I just wanted to once again post a link to this great conversation between bell hooks and Laverne Cox, a conversation that touched on so many of the things that are important to me–the journey and experience of being a transgender person and the challenge of loving yourself as a transgender person in a hateful world, thinking critically about media, the risks and the importance of loving others, what it means to be a feminist. Here are some of my favorite quotes and exchanges:

Cox:

“I was able to draw links between the bullying I experienced in my own life and the violence I experienced as a gender-nonconforming person and how that was an attack on femininity, and it made me really begin to understand as a college student that we cannot talk about ending homophobia without talking about ending patriarchy, that we cannot talk about ending transphobia without talking about ending patriarchy.”

hooks: 

“One thing that’s really clear to us is things are not either/or. Orange is the New Black is not all bad or all good, and neither is media. More often than not, images in media are mixed. And it’s hard for us then because what’s the language to talk about them? What’s the language to talk about her progressive image and her character of Sophia and all those other tired-ass black women that are just reproducing so many stereotypes in the things that they say and do?”

hooks:

“How do we live our lives, living and loving justice? Because—part of what’s happened to Laverne, in her journey, to Janet Mock, to many trans folks, is going deep into commitment and a love of justice, not just for trans folks but for all the groups of people that are oppressed and suffering…part of why (Laverne) is doing so much is having that power of voice, where you can speak out for justice, where you can speak out against different wrongs…she’s told us she started out in a place of uncertainty, in a place of not being self-loving, and then she moved and moved and moved and then here you are, a little goddess for justice!”

Cox:

“I think it’s courageous for transgender folks to just step out of their houses as themselves and live their truth.”

hooks: 

“When Laverne said that she didn’t want to be pushing her own show, why not? Why not glory in the things that we have accomplished? These journeys that we have taken to self-actualization have not been easy journeys…no matter how popular (Laverne Cox) becomes…she still has to go out into this mean world of hatred, that we as people of color, as people of varied sexual identities and practices, will always, until we change the imperialist white supremacist capitalist patriarchy, have to confront. And so the question becomes, what gives us the strength and the power to confront and to change?”

hooks:

“We are works in progress. Very few of us are static in the way we grow. Who knows what life will take Laverne to?… When I think about my search for love, I might have an ideal in my mind of who it is I could partner with, and life might bring me completely someone that does not meet that ideal but that is loving. And then that’s a challenge, will I choose to love or will I stay attached to my ideal in some way that keeps that love from me? And that, to me, is so much harder to think about… Identity politics has its place, but the more important place in our lives is who we connect with, who we find we can love, and we don’t always connect with the people that are just like us.“

hooks:

“What I want is for people to feel comfortable in the circumstance of risk…I’m very interested in what does it mean for us to cultivate together community that allows for risk, the risk of knowing someone outside your own boundaries, the risk that is love. There is no love that does not involve risk… What allows us to then be in that space is loving kindness, it is what love is that allows us to be in that space where we don’t agree, where we may see things totally different… to cultivate in one another the courage, the courage to be self-actualized, the realization that you have to choose to be who you are… What trans person who has moved forward in this society has not had to persevere?” 

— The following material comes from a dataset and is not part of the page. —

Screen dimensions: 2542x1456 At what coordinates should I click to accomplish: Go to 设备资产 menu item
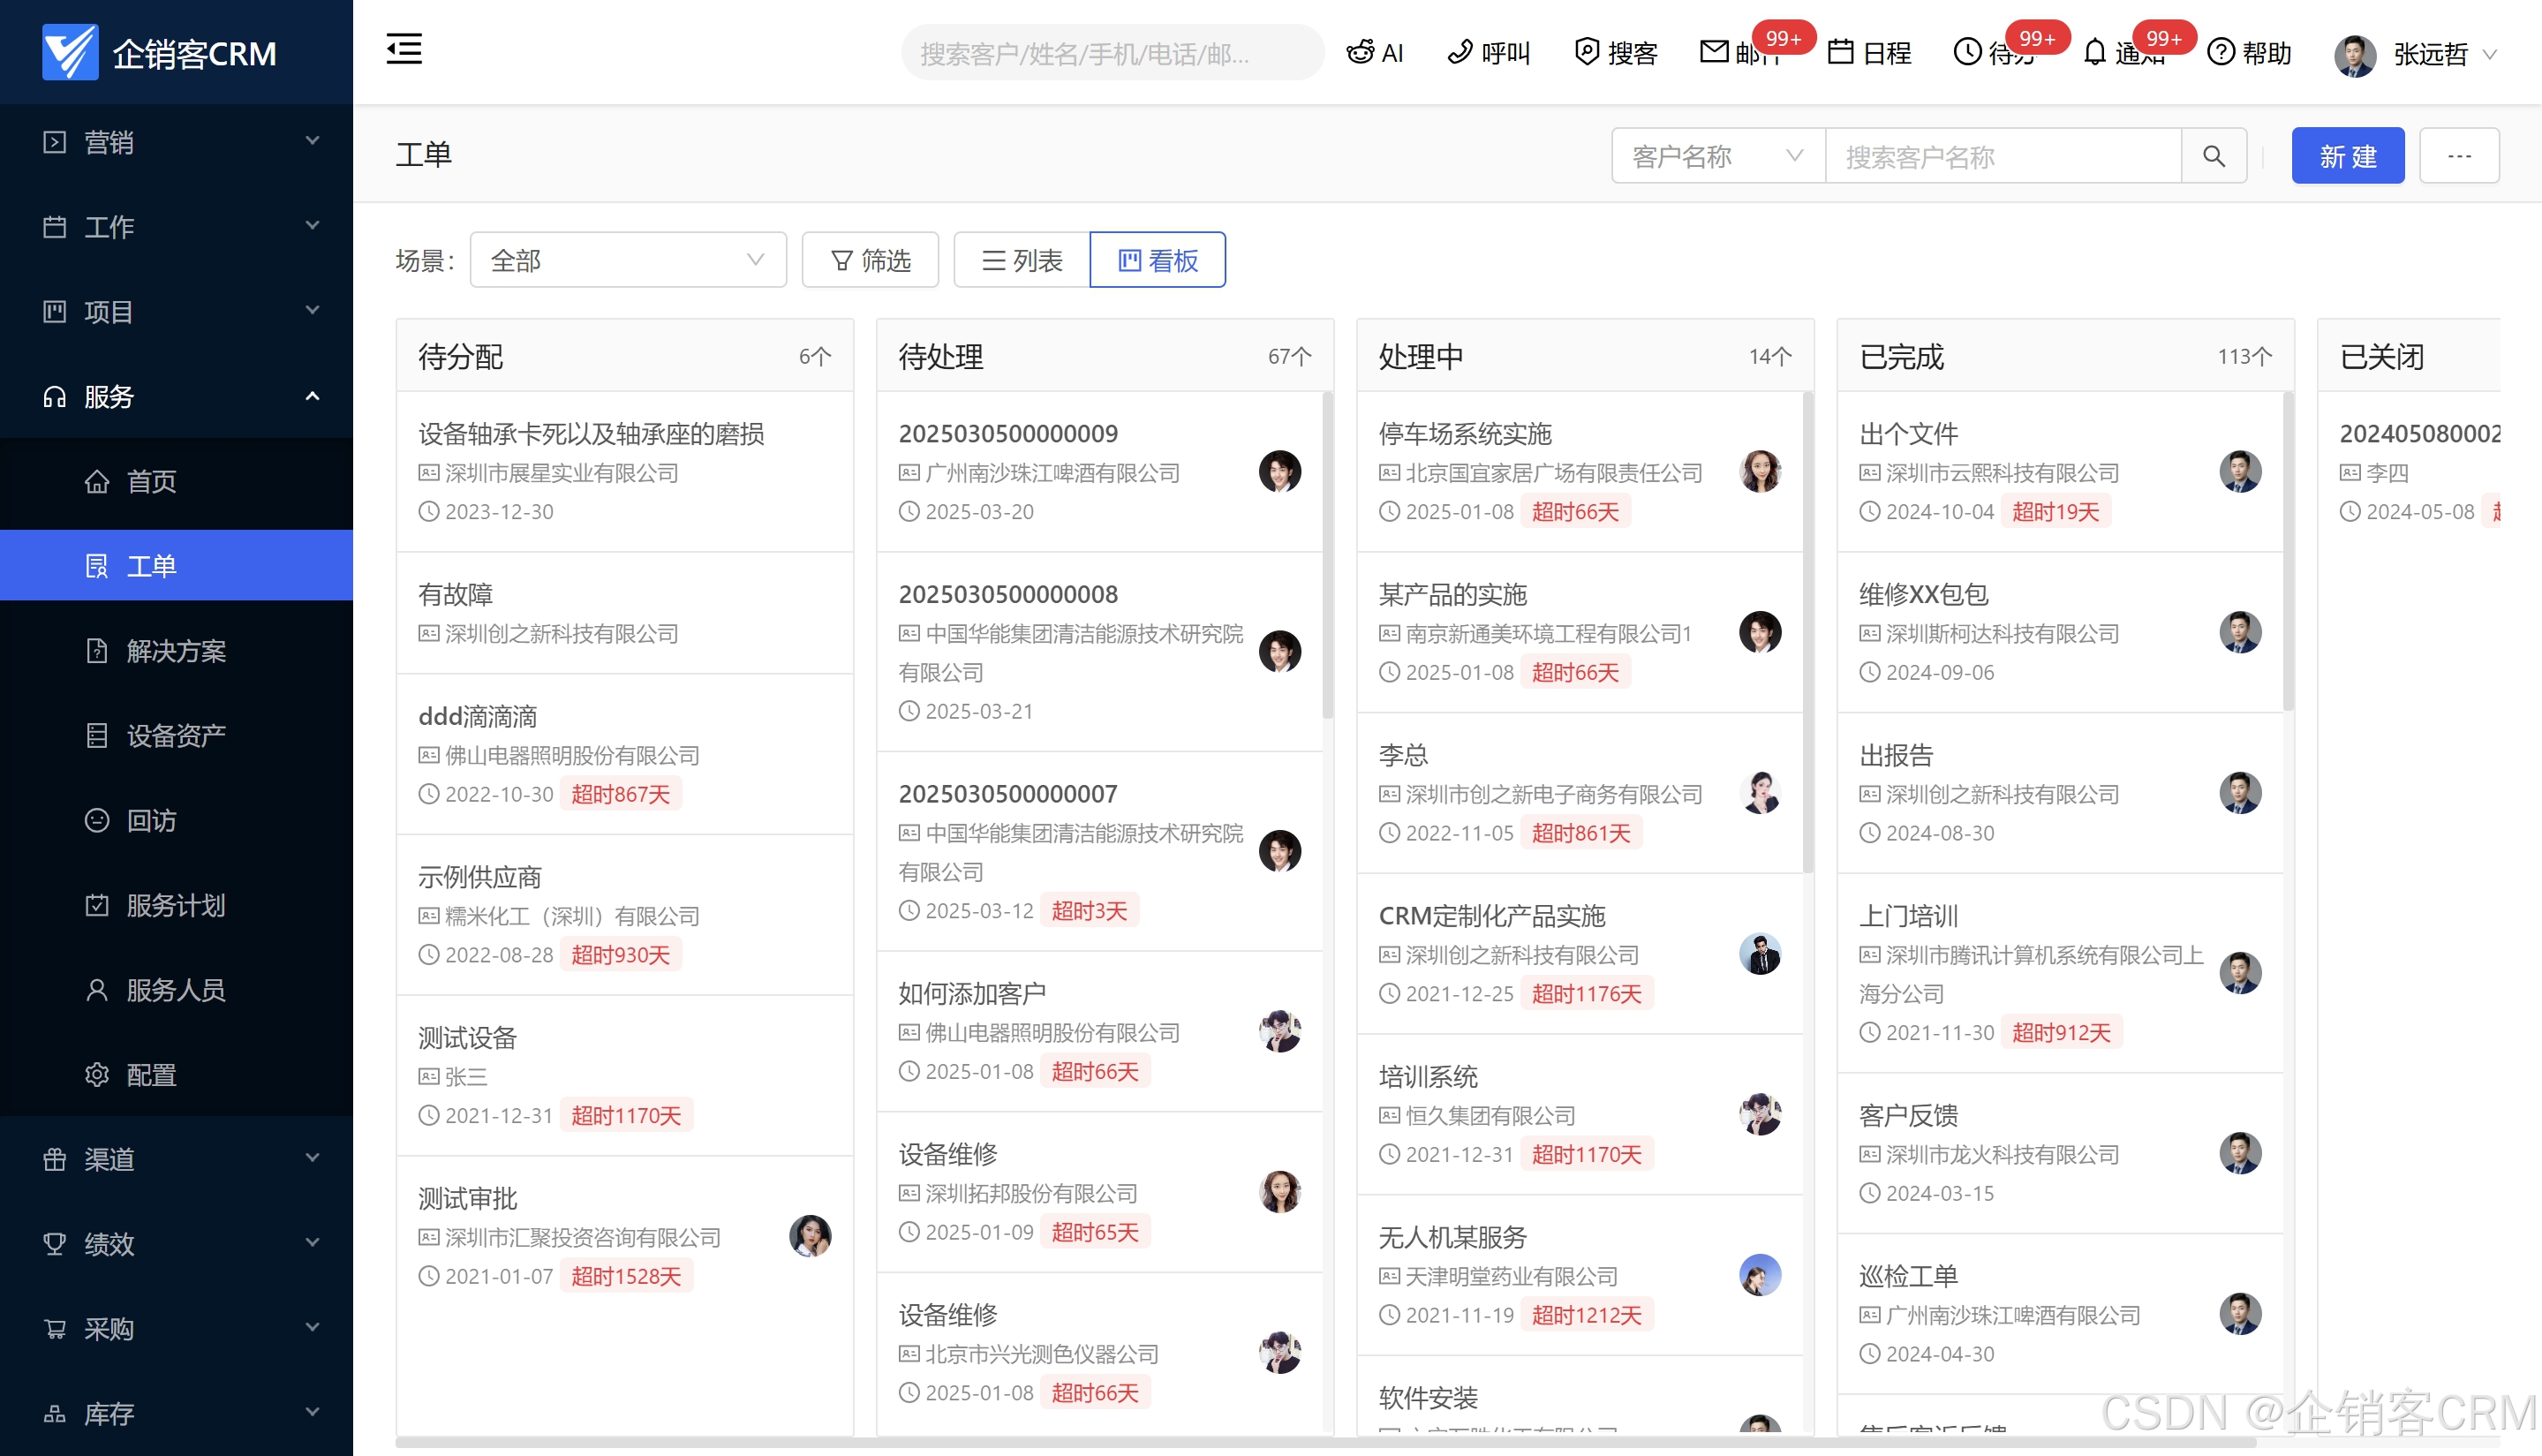point(176,736)
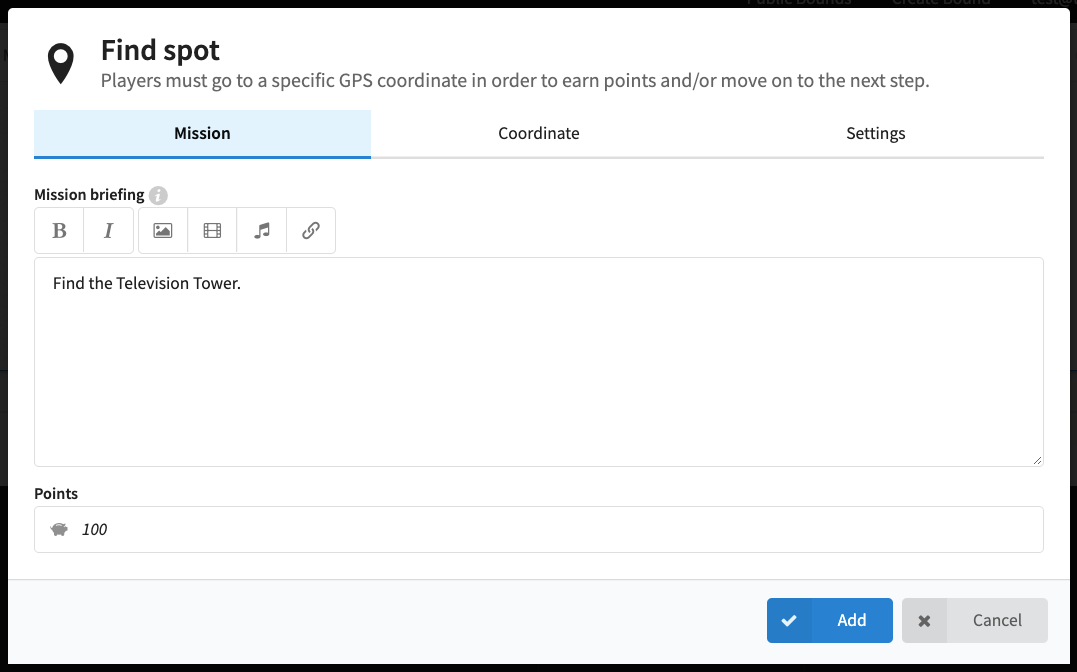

LC: “…and not say that one person is more feminist than the other so that we can find ways to come together cross-difference.” 

bh: “I think it’s difficult because some people are more feminist than others!”

LC: “This is why we love bell hooks!”

bh: “This is something that’s been on my mind lately and it’s been disturbing me, is that if feminism is all things to all people, then what is it? How do we locate it as a radical political movement in our lives if everybody just makes of it—which doesn’t mean that we should demonize but we do have to be clear about, what are the boundaries?”